04002021DB NSF Education & Human Resource
Program Reference Code(s): 7433, 8048, 9251
Program Element Code(s): 174400, 736100, 772600
Award Agency Code: 4900
Fund Agency Code: 4900
Assistance Listing Number(s): 47.070

ABSTRACT

Many scientific problems depend on the ability to analyze and compute on large amounts of data. This analysis often does not scale well; its effectiveness is hampered by the increasing volume, variety and rate of change (velocity) of big data.

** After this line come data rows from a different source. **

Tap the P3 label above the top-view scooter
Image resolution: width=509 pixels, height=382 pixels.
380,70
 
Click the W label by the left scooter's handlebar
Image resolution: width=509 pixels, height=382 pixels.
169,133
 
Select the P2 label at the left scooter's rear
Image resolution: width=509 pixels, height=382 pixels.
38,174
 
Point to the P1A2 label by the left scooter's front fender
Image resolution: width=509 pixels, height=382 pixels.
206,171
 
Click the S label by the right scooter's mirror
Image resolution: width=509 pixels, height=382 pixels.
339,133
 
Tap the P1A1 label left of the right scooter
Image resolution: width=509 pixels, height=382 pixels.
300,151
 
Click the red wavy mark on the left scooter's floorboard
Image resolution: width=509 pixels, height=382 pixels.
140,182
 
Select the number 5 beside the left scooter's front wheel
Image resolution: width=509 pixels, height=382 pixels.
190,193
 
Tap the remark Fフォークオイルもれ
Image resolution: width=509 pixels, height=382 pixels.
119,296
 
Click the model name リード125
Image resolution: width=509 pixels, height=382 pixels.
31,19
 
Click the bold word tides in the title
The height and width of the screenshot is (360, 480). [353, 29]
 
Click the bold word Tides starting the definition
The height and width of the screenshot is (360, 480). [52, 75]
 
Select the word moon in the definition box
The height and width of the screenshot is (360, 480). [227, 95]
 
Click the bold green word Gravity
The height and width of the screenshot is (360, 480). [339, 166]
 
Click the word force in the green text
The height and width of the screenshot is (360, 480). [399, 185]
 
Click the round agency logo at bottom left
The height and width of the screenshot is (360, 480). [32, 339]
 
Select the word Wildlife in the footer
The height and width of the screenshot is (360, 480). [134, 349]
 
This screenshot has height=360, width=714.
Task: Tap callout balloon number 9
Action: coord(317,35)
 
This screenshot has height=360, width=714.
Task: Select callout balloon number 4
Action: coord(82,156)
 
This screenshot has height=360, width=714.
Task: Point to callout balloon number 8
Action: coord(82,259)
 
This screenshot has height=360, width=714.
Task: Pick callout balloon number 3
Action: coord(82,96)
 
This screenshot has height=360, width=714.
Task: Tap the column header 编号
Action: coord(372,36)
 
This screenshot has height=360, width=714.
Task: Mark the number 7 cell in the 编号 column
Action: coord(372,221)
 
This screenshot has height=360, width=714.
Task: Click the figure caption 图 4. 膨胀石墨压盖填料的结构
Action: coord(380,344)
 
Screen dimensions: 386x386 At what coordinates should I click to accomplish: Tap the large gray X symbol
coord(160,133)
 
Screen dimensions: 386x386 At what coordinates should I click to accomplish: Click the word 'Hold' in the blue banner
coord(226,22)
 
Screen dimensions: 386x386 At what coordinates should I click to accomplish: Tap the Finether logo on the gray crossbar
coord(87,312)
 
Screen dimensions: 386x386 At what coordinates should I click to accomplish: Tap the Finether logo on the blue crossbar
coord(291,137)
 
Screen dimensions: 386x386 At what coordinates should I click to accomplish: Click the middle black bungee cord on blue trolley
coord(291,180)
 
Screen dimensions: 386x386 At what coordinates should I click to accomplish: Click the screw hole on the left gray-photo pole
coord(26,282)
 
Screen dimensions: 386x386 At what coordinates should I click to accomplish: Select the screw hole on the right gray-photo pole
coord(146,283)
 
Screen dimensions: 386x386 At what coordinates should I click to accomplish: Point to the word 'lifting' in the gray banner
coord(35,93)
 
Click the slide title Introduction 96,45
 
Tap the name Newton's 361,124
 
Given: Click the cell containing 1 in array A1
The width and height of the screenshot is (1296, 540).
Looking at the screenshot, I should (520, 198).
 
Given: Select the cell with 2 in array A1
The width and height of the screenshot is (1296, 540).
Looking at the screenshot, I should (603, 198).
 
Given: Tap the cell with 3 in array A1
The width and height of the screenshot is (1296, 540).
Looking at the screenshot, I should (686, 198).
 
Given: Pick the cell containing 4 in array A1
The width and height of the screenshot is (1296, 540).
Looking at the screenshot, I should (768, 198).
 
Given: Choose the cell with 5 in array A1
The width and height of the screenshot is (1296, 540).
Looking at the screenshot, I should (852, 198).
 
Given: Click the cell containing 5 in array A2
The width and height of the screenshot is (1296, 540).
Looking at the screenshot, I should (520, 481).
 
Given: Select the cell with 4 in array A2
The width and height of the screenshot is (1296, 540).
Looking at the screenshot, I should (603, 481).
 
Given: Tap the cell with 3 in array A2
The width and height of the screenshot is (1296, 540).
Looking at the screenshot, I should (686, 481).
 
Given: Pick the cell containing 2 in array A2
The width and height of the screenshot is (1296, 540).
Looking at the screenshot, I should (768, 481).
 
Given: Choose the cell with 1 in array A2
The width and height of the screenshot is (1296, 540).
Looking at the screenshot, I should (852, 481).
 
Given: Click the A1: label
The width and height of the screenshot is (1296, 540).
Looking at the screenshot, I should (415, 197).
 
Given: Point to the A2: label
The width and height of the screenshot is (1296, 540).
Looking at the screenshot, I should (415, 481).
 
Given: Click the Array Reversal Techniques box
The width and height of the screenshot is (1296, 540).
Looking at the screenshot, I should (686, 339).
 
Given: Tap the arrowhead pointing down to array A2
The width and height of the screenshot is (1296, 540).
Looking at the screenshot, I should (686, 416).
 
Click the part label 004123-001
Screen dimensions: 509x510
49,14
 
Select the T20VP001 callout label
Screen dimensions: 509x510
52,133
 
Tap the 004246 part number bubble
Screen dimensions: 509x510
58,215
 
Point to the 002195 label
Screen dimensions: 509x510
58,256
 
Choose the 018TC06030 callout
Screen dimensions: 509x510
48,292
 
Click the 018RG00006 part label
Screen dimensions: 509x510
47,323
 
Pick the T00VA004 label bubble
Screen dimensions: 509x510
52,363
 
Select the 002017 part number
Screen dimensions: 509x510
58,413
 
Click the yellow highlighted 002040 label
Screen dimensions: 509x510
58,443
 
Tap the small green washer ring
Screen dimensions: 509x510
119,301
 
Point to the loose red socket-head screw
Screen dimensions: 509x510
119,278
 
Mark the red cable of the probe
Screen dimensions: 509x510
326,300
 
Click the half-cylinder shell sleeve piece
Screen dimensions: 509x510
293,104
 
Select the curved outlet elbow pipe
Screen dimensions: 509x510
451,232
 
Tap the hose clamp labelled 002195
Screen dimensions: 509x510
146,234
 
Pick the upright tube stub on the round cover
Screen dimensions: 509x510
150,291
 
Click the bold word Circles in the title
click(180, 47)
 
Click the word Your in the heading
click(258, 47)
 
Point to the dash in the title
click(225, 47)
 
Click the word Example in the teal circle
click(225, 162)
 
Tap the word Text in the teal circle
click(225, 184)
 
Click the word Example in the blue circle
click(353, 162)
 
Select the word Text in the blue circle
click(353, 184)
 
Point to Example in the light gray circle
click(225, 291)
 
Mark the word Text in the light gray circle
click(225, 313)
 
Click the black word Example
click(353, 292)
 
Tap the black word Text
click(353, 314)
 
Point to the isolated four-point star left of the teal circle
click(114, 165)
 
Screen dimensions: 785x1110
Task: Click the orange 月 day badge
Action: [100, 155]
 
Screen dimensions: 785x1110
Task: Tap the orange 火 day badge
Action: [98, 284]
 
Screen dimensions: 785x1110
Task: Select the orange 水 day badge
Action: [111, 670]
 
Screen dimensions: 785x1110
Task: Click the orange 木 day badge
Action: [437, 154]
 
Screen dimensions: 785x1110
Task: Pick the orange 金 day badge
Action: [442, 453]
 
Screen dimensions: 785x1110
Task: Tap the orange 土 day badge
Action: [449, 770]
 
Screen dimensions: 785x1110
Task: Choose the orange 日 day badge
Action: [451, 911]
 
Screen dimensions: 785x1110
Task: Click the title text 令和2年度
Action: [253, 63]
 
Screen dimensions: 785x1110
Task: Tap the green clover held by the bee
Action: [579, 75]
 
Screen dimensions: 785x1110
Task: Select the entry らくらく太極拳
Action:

This project will design, develop and implement building blocks that enable a fundamental improvement in the ability to support data intensive analysis on a broad range of cyberinfrastructure, including that supported by NSF for the scientific community. The project will integrate features of traditional high-performance computing, such as scientific libraries, communication and resource management middleware, with the rich set of capabilities found in the commercial Big Data ecosystem. The latter includes many important software systems such as Hadoop, available from the Apache open source community. A collaboration between university teams at Arizona, Emory, Indiana (lead), Kansas, Rutgers, Virginia Tech, and Utah provides the broad expertise needed to design and successfully execute the project. The project will engage scientists and educators with annual workshops and activities at discipline-specific meetings, both to gather requirements for and feedback on its software. It will include under-represented communities with summer experiences, and will develop curriculum modules that include demonstrations built as 'Data Analytics as a Service.'

The project will design and implement a software Middleware for Data-Intensive Analytics and Science (MIDAS) that will enable scalable applications with the performance of HPC (High Performance Computing) and the rich functionality of the commodity Apache Big Data Stack. Further, this project will design and implement a set of cross-cutting high-performance data-analysis libraries; SPIDAL (Scalable Parallel Interoperable Data Analytics Library) will support new programming and execution models for data-intensive analysis in a wide range of science and engineering applications. The project addresses major data challenges in seven different communities: Biomolecular Simulations, Network and Computational Social Science, Epidemiology, Computer Vision, Spatial Geographical Information Systems, Remote Sensing for Polar Science, and Pathology Informatics. The project libraries will have the same beneficial impact on data analytics that scientific libraries such as PETSc, MPI and ScaLAPACK have had for supercomputer simulations. These libraries will be implemented to be scalable and interoperable across a range of computing systems including clouds, clusters and supercomputers.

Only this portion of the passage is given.